_Text passage_
[Contains major spoilers for Once Upon a Time in Hollywood]
I came out of Quentin Tarantino’s latest film Once Upon a Time in Hollywood with predictably mixed feelings. Seeing so much of the film’s generated discussion and criticism online beforehand most likely played into my experience a bit. But I didn’t feel as satisfied with it as I had wanted to.
It’s a messy love letter that gets as much right as it does wrong. That being said, it’s an entertaining ride that miraculously feels like half its runtime.
The catharsis Tarantino is reaching for with his hangout movie is slightly cheapened by the fact it’s two stories shopped into one. One is the story of Rick Dalton (Leonardo Dicaprio) and his loyal stunt double Cliff Booth (Brad Pitt). The other being Sharon Tate’s cultural moment before her life was put in danger by The Manson Family.
“The catharsis Tarantino is reaching for with his hangout movie is slightly cheapened by the fact it’s two stories shopped into one.”
The way Cliff and Rick end up playing a part in the fictional retelling of the infamous night of August 9th, 1969 is a subversive twist that should be welcomed by anyone who knows the gristly details of the real-life events. It’s refreshingly un-sensationalist, but if you’re going to make a movie that taps into an event that changed the way the late 60s were remembered, it may need more than what is offered in this outing.

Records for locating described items
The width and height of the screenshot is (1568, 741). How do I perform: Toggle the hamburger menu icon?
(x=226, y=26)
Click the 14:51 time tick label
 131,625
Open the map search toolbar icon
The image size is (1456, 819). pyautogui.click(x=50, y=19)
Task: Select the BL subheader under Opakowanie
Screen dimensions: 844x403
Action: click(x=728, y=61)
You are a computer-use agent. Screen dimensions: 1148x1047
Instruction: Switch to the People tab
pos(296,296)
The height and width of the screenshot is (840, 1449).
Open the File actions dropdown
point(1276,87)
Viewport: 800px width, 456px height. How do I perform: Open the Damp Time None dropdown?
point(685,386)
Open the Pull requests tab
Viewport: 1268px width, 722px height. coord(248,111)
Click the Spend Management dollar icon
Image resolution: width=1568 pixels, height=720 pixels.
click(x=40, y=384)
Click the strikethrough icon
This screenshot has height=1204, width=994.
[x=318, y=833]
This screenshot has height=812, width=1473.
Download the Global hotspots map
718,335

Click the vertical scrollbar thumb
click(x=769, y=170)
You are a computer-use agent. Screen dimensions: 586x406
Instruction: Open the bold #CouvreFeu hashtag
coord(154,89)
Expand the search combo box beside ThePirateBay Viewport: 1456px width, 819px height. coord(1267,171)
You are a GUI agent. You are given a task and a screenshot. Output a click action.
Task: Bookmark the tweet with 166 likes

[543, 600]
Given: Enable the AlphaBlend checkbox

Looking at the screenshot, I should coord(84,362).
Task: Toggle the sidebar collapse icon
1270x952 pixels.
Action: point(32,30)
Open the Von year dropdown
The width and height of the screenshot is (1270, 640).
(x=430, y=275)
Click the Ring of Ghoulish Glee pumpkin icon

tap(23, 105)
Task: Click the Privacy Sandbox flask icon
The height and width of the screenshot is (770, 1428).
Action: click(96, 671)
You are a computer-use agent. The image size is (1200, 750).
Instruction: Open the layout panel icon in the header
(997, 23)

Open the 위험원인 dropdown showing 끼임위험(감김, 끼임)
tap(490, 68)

_Exercise task A_
List every person named in the film review, giving each name only once.
_Exercise task B_
Please echo the lines of the records starting with the line that contains "Click the 14:51 time tick label" and going on through the line that contains "click(x=769, y=170)".

_Full response A_
Quentin Tarantino, Rick Dalton, Leonardo Dicaprio, Cliff Booth, Brad Pitt, Sharon Tate

_Full response B_
Click the 14:51 time tick label
 131,625
Open the map search toolbar icon
The image size is (1456, 819). pyautogui.click(x=50, y=19)
Task: Select the BL subheader under Opakowanie
Screen dimensions: 844x403
Action: click(x=728, y=61)
You are a computer-use agent. Screen dimensions: 1148x1047
Instruction: Switch to the People tab
pos(296,296)
The height and width of the screenshot is (840, 1449).
Open the File actions dropdown
point(1276,87)
Viewport: 800px width, 456px height. How do I perform: Open the Damp Time None dropdown?
point(685,386)
Open the Pull requests tab
Viewport: 1268px width, 722px height. coord(248,111)
Click the Spend Management dollar icon
Image resolution: width=1568 pixels, height=720 pixels.
click(x=40, y=384)
Click the strikethrough icon
This screenshot has height=1204, width=994.
[x=318, y=833]
This screenshot has height=812, width=1473.
Download the Global hotspots map
718,335

Click the vertical scrollbar thumb
click(x=769, y=170)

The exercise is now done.